Algorithmic bias comes in all kinds of shapes and colors. In 2016, ProPublica published a research report showing that COMPAS, an algorithm used by US authorities to estimate the probability of a criminal to re-offend, is racially biased against blacks.3 MIT reported on natural language processing algorithms being sexist by associating homemakers with women and programmers with men.4 And research conducted in 2014 showed that setting the user’s profile to female in Google’s Ad Settings can lead to less high-paying job offers appearing in ads.5 As more and more decisions are made by algorithms—affecting consumers, companies, employees, governments, the environment, even pets and inanimate objects—the dangers and impact of algorithmic bias is growing day by day. However, this is not by necessity—bias is merely a side-effect of an algorithm’s working and therefore a by-product of conscious and unconscious choices made by the creators and users of algorithms. These choices can be revisited and changed in order to reduce or even eliminate algorithmic bias.

This book is about algorithmic bias. First of all, we want to understand better what it is—where it comes from and how it can wreak havoc with important decisions. Second, we want to control its damage by exploring how you can manage algorithmic bias—be it as a user or as a regulator. And third, we want to explore ways for data scientists to prevent algorithmic bias.

The first part, Chapters 2-5, introduces the topic. I will start with a quick review of psychology and human decision biases as algorithmic biases mirror them in more ways than easily meets the eye (Chapter 2) and discuss how algorithms can help to remove such biases from decisions (Chapter 3). Keeping in mind that many readers of this book are laymen and not data scientists, I’ll then review how the sausage is made—i.e., how algorithms are developed (Chapter 4) and demystify what is behind machine learning (Chapter 5).

The second part of the book, Chapters 6-11, explores where algorithmic biases come from. Chapter 6 examines how real-world biases can be mirrored by algorithms (rather than rectified). Chapter 7 turns to the persona of the data scientist and how the data scientist’s own (human) biases can cause algorithmic biases. Chapter 8 dives deeper into the role of data, and Chapter 9 reviews how the very nature of algorithms introduces so-called stability biases. Chapter 10 looks at new biases arising from statistical artifacts, and Chapter 11 deep-dives into social media where human behavior and algorithmic bias can reinforce each other in a particularly diabolical manner.

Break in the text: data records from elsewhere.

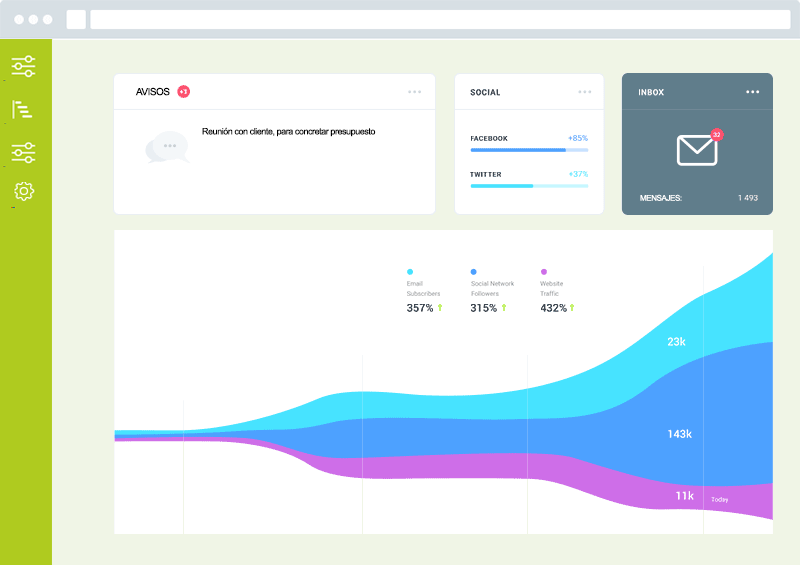This screenshot has width=800, height=565.
Task: Click the 32 badge on the envelope
Action: point(716,134)
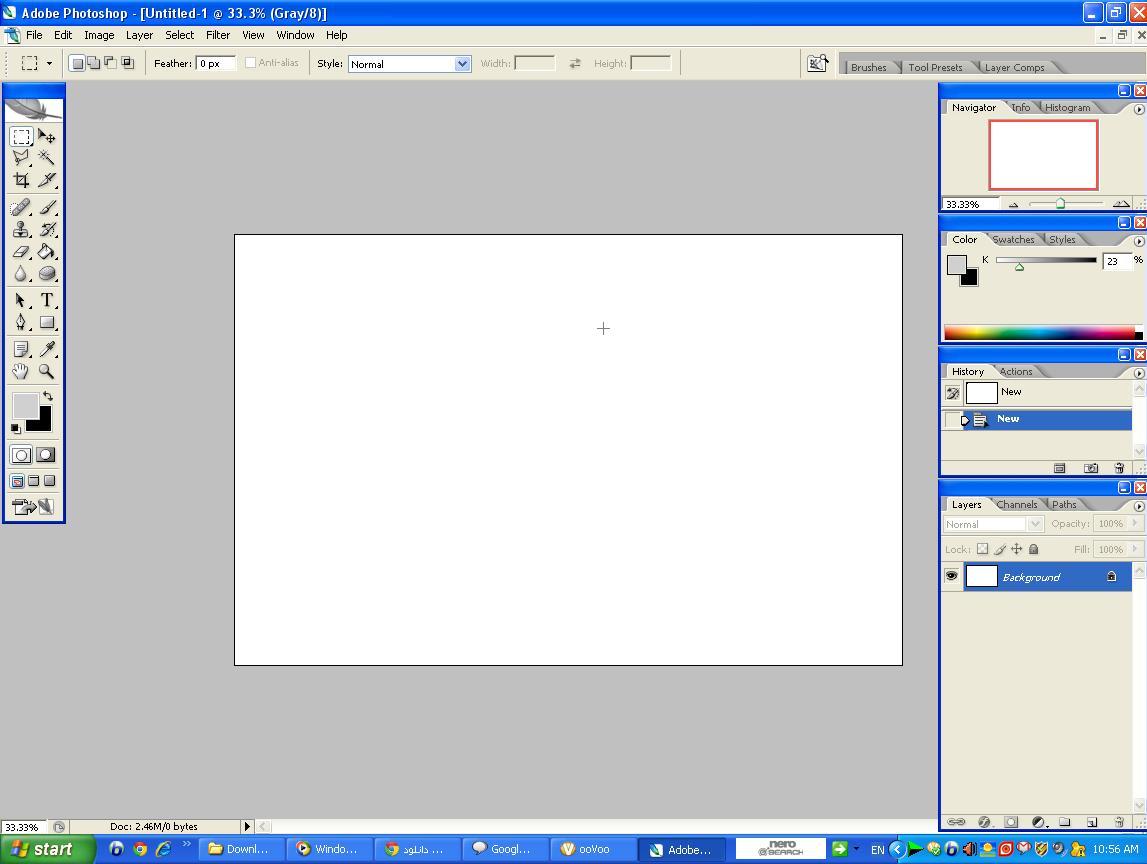
Task: Select the Eyedropper tool
Action: (46, 349)
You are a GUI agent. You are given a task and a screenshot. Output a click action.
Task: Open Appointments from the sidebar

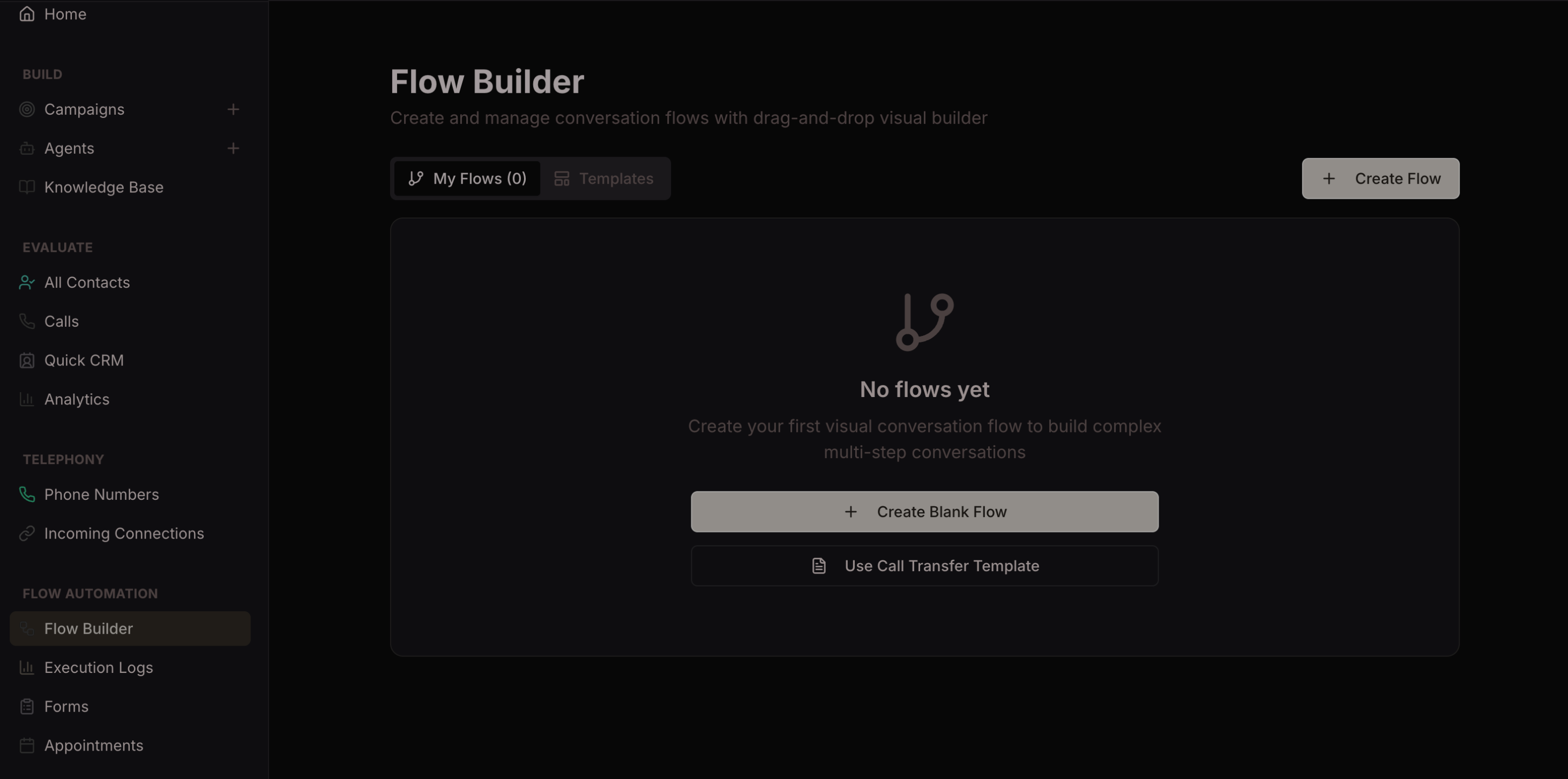94,746
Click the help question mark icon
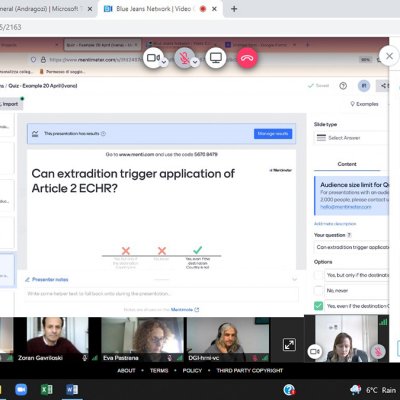The height and width of the screenshot is (400, 400). [343, 86]
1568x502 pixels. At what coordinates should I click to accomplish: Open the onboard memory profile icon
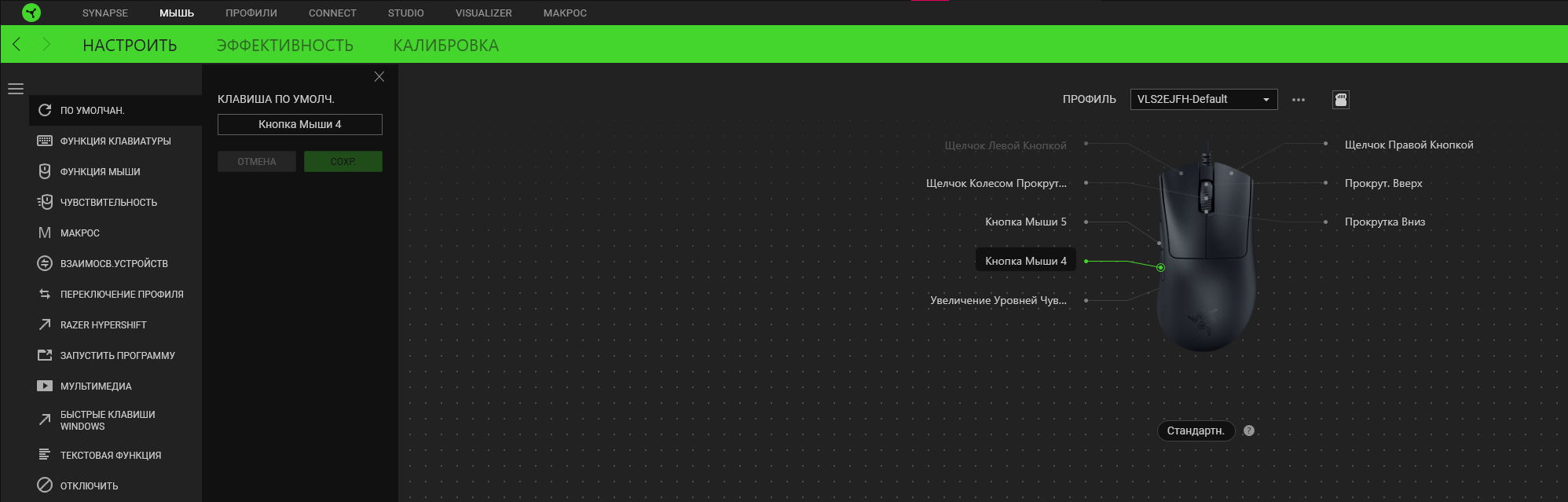1341,100
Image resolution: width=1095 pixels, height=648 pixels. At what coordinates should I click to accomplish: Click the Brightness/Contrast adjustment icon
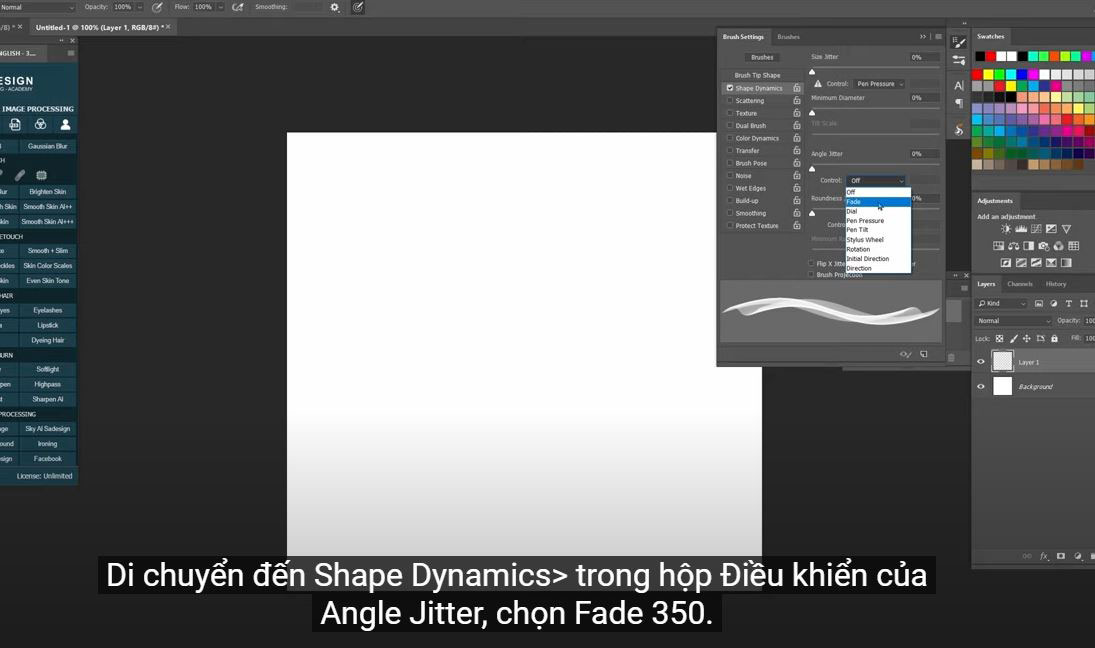[x=1006, y=229]
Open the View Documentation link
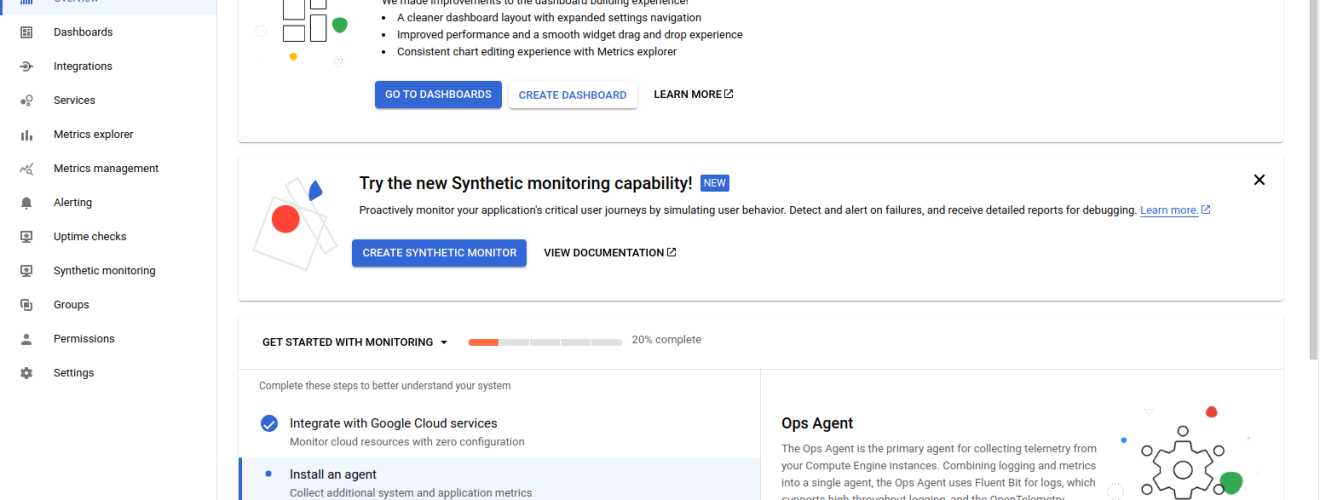1320x500 pixels. click(609, 253)
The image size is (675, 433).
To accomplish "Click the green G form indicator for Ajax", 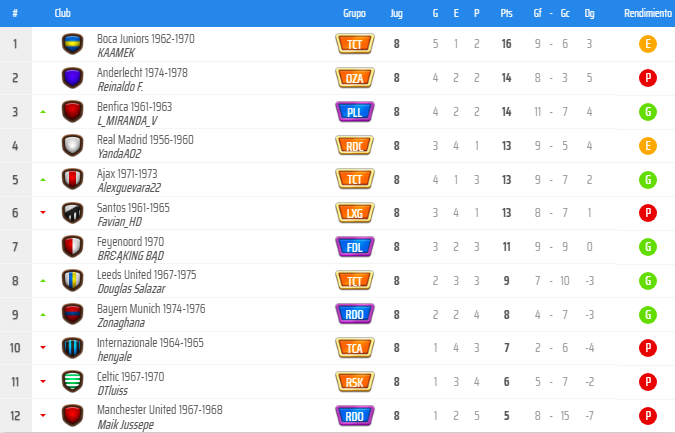I will (647, 179).
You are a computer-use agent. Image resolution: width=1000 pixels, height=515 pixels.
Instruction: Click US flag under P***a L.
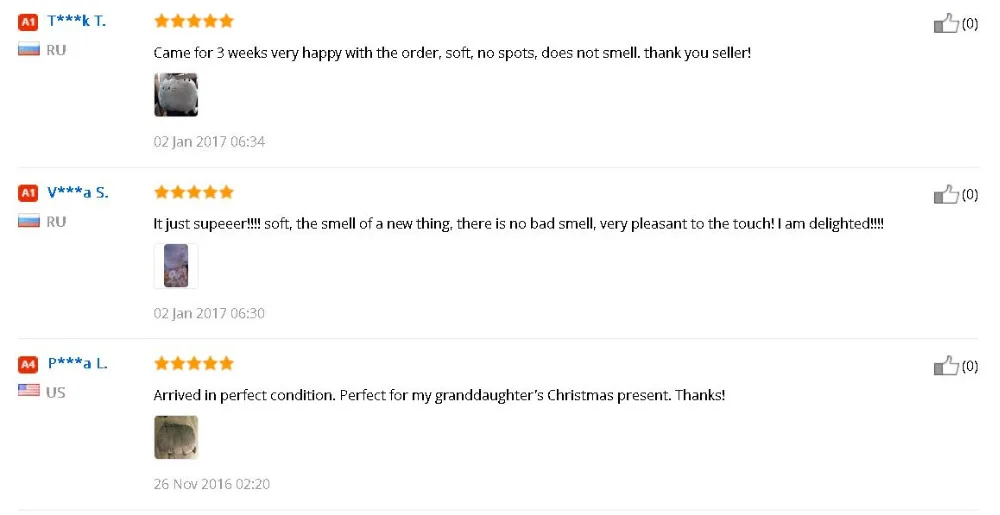[28, 391]
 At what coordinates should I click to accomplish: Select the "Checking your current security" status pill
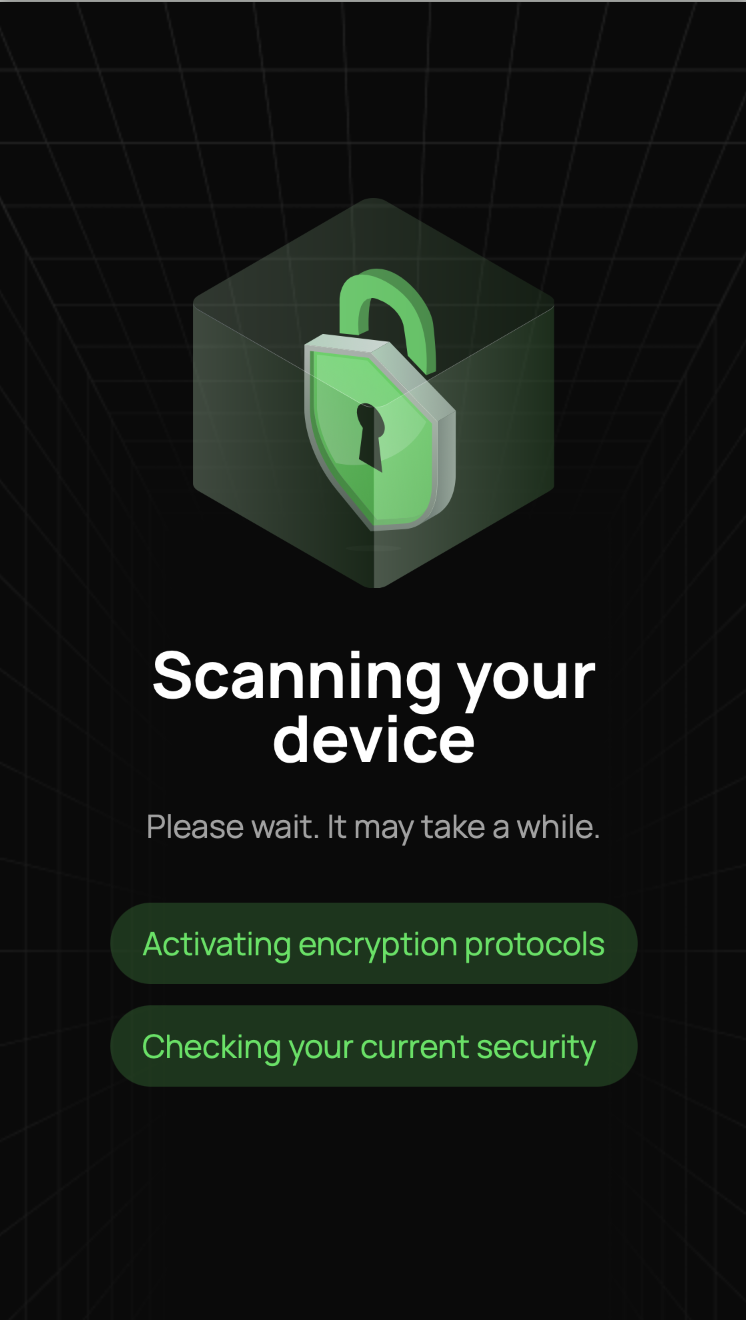(373, 1046)
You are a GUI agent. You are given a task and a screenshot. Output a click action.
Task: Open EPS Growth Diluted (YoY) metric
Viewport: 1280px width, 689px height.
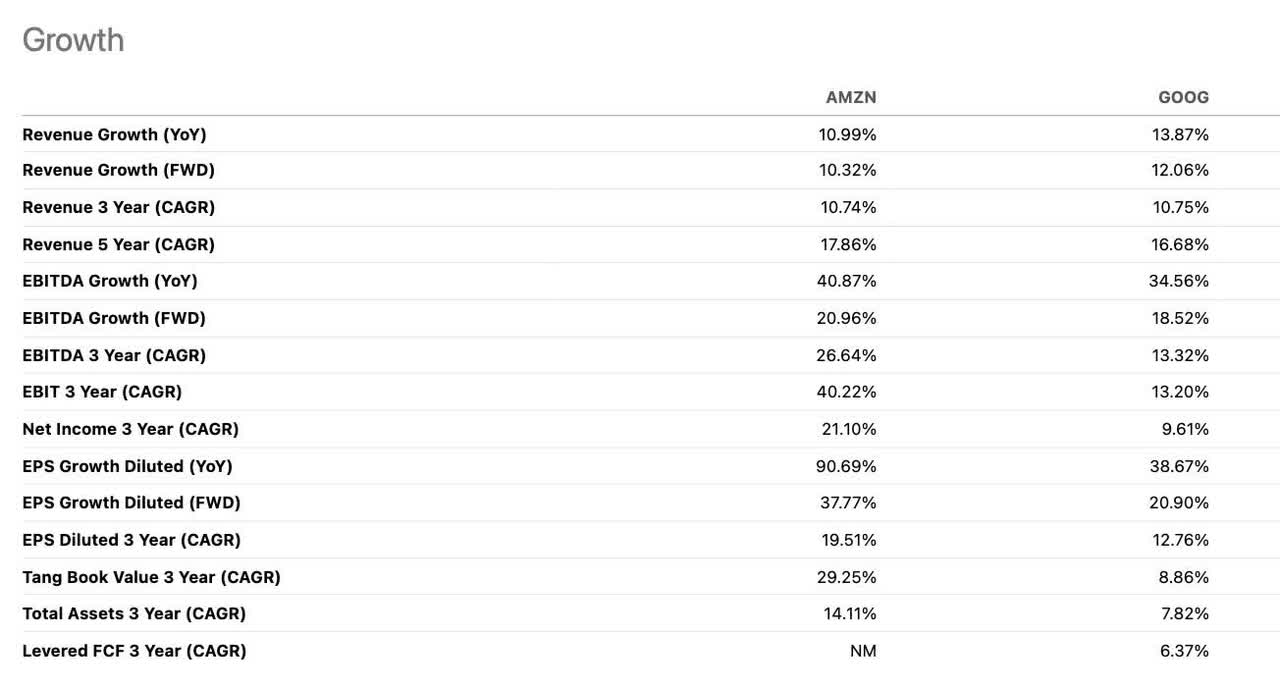click(127, 466)
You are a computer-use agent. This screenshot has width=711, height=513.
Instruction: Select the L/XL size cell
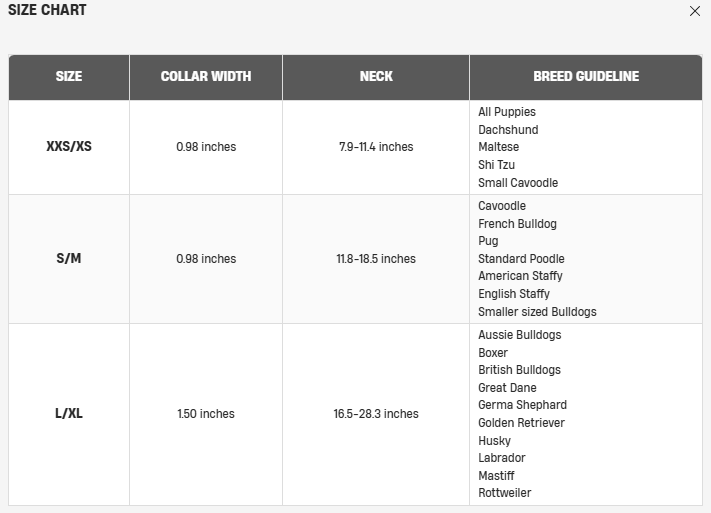69,414
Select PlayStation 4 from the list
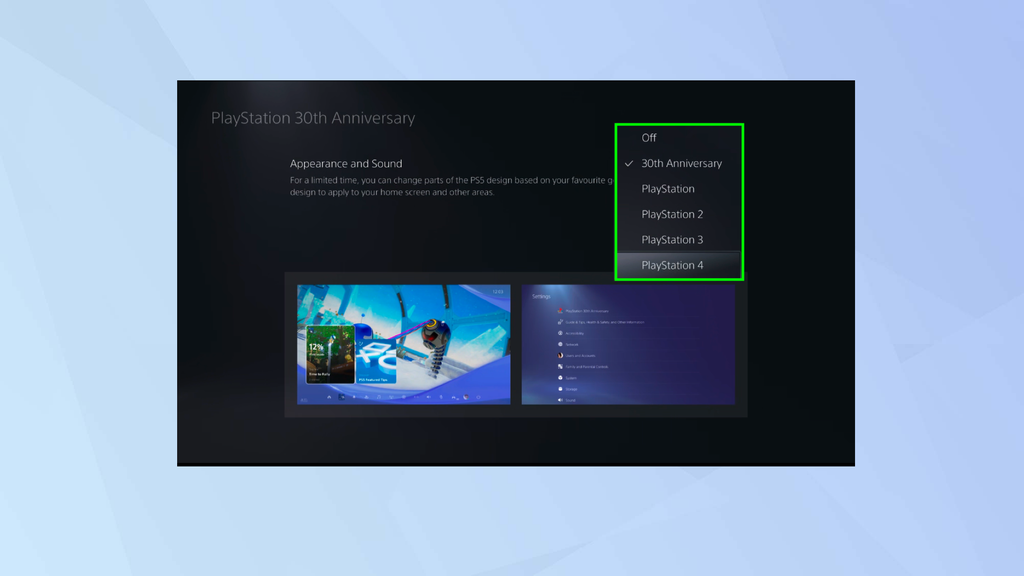 [674, 264]
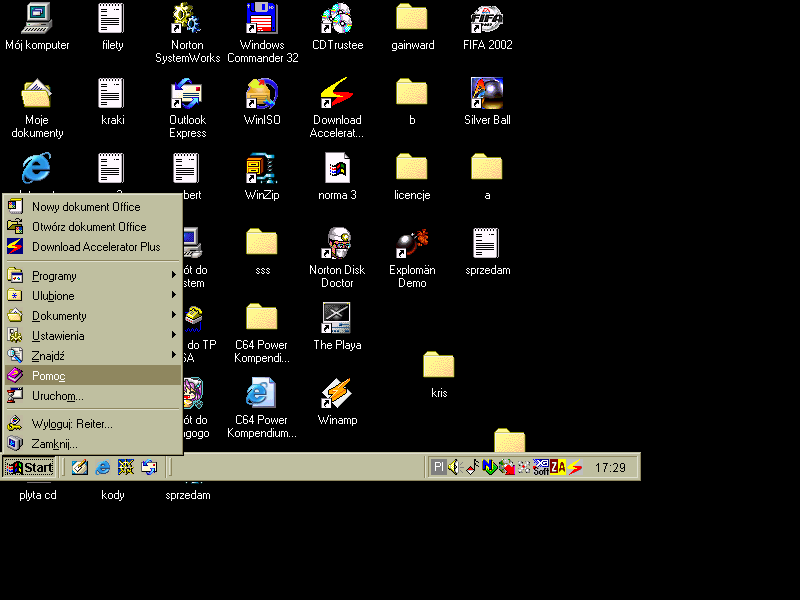Open the WinISO desktop icon
Screen dimensions: 800x600
(261, 94)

The third part of the book, Chapters 12-17, approaches algorithmic bias from a user’s perspective. It sets out with a brief discussion of whether or not to actually use an algorithm (Chapter 12) and how to assess the severity of the risk of algorithmic bias for a particular decision problem (Chapter 13). Chapter 14 gives an overview of techniques to protect yourself from algorithmic bias. Chapter 15 more specifically describes techniques for diagnosing algorithmic bias, and Chapter 16 discusses managerial strategies for overcoming a bias ingrained in an algorithm (if not real life). Chapter 17 discusses how users of algorithms can make a critical contribution to the debiasing of algorithms by producing unbiased data.

The fourth part of the book, Chapters 18-23, addresses data scientists developing algorithms. Chapter 18 provides an overview of the various ways data scientists can guard against algorithmic bias. Chapter 19 deep-dives into specific techniques to identify biased data. Chapter 20 discusses how to choose between machine learning and other statistical techniques in developing an algorithm in order to minimize algorithmic bias, and Chapter 21 builds on this by proposing hybrid approaches combining the best of both worlds. Chapter 22 discusses how to adapt the debiasing techniques introduced by this book for the case of self-improving machine learning models that require validation “on the fly.” And Chapter 23 takes the perspective of a large organization developing numerous algorithms and describes how to embed the best practices for preventing algorithmic bias in a robust model development and deployment process at the institutional level.